**Problem to solve**
Without omitting anything, copy the data exactly.

(Saved data entries)
###

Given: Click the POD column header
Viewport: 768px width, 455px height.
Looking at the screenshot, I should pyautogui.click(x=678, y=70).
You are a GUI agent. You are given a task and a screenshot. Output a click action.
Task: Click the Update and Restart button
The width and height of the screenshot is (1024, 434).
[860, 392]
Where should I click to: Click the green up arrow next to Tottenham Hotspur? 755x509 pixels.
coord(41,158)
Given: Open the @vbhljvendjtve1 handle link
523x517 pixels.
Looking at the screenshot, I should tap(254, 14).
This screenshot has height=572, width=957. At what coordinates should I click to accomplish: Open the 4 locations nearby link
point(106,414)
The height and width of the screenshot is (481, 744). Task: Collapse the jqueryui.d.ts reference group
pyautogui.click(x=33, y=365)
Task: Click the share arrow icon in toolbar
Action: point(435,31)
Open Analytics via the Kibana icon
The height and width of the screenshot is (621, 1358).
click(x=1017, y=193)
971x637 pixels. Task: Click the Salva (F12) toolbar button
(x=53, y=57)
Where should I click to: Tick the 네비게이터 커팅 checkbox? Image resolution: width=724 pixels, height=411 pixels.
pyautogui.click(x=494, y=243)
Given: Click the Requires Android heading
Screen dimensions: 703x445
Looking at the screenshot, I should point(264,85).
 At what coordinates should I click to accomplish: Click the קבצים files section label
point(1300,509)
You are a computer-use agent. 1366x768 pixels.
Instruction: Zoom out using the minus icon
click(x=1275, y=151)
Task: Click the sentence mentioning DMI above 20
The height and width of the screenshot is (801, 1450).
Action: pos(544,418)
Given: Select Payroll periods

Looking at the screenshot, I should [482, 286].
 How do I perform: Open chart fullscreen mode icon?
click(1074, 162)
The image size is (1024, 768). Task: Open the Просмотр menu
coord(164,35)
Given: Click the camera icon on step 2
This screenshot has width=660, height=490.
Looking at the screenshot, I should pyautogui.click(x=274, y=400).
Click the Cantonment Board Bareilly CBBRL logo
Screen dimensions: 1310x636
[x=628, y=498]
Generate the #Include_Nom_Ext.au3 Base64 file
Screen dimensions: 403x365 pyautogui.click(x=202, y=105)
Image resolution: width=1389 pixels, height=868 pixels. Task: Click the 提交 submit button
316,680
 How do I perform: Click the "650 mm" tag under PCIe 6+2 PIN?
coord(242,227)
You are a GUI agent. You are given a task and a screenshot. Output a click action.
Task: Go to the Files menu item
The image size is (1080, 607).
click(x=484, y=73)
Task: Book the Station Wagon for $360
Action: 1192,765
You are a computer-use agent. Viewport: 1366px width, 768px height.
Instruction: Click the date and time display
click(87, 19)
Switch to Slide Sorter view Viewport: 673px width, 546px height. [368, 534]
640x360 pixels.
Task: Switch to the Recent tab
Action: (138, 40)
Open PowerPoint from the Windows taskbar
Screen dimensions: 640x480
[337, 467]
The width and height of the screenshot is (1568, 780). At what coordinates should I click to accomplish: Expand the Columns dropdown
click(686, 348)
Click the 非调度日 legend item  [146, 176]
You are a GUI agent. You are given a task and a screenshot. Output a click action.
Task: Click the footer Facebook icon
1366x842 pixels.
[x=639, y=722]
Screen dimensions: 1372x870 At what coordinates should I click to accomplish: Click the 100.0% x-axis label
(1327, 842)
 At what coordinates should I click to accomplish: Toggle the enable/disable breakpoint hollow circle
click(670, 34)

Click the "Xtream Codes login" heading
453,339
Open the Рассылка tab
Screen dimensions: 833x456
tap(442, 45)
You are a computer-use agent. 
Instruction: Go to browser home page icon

###

**Solution**
Given: Click the POD column header
Viewport: 768px width, 455px height.
Looking at the screenshot, I should pyautogui.click(x=678, y=70).
You are a GUI agent. You are given a task and a screenshot. Output a click action.
Task: Click the Update and Restart button
The width and height of the screenshot is (1024, 434).
[860, 392]
Where should I click to: Click the green up arrow next to Tottenham Hotspur? 755x509 pixels.
coord(41,158)
Given: Open the @vbhljvendjtve1 handle link
523x517 pixels.
Looking at the screenshot, I should tap(254, 14).
This screenshot has height=572, width=957. At what coordinates should I click to accomplish: Open the 4 locations nearby link
point(106,414)
The height and width of the screenshot is (481, 744). Task: Collapse the jqueryui.d.ts reference group
pyautogui.click(x=33, y=365)
Task: Click the share arrow icon in toolbar
Action: point(435,31)
Open Analytics via the Kibana icon
The height and width of the screenshot is (621, 1358).
click(x=1017, y=193)
971x637 pixels. Task: Click the Salva (F12) toolbar button
(x=53, y=57)
Where should I click to: Tick the 네비게이터 커팅 checkbox? Image resolution: width=724 pixels, height=411 pixels.
pyautogui.click(x=494, y=243)
Given: Click the Requires Android heading
Screen dimensions: 703x445
Looking at the screenshot, I should point(264,85).
 At what coordinates should I click to accomplish: Click the קבצים files section label
point(1300,509)
You are a computer-use agent. 1366x768 pixels.
Instruction: Zoom out using the minus icon
click(x=1275, y=151)
Task: Click the sentence mentioning DMI above 20
The height and width of the screenshot is (801, 1450).
Action: pos(544,418)
Given: Select Payroll periods

Looking at the screenshot, I should [482, 286].
 How do I perform: Open chart fullscreen mode icon?
click(1074, 162)
The image size is (1024, 768). Task: Open the Просмотр menu
coord(164,35)
Given: Click the camera icon on step 2
This screenshot has width=660, height=490.
Looking at the screenshot, I should pyautogui.click(x=274, y=400).
Click the Cantonment Board Bareilly CBBRL logo
Screen dimensions: 1310x636
[x=628, y=498]
Generate the #Include_Nom_Ext.au3 Base64 file
Screen dimensions: 403x365 pyautogui.click(x=202, y=105)
Image resolution: width=1389 pixels, height=868 pixels. Task: Click the 提交 submit button
316,680
 How do I perform: Click the "650 mm" tag under PCIe 6+2 PIN?
coord(242,227)
You are a GUI agent. You are given a task and a screenshot. Output a click action.
Task: Go to the Files menu item
The image size is (1080, 607).
click(x=484, y=73)
Task: Book the Station Wagon for $360
Action: 1192,765
You are a computer-use agent. Viewport: 1366px width, 768px height.
Instruction: Click the date and time display
click(87, 19)
Switch to Slide Sorter view Viewport: 673px width, 546px height. [368, 534]
640x360 pixels.
Task: Switch to the Recent tab
Action: (138, 40)
Open PowerPoint from the Windows taskbar
Screen dimensions: 640x480
[337, 467]
The width and height of the screenshot is (1568, 780). At what coordinates should I click to accomplish: Expand the Columns dropdown
click(686, 348)
Click the 非调度日 legend item  [146, 176]
You are a GUI agent. You are given a task and a screenshot. Output a click action.
Task: Click the footer Facebook icon
1366x842 pixels.
[x=639, y=722]
Screen dimensions: 1372x870 At what coordinates should I click to accomplish: Click the 100.0% x-axis label
(1327, 842)
 At what coordinates should I click to accomplish: Toggle the enable/disable breakpoint hollow circle
click(670, 34)

Click the "Xtream Codes login" heading
453,339
Open the Рассылка tab
Screen dimensions: 833x456
tap(442, 45)
You are a computer-use agent. 
Instruction: Go to browser home page icon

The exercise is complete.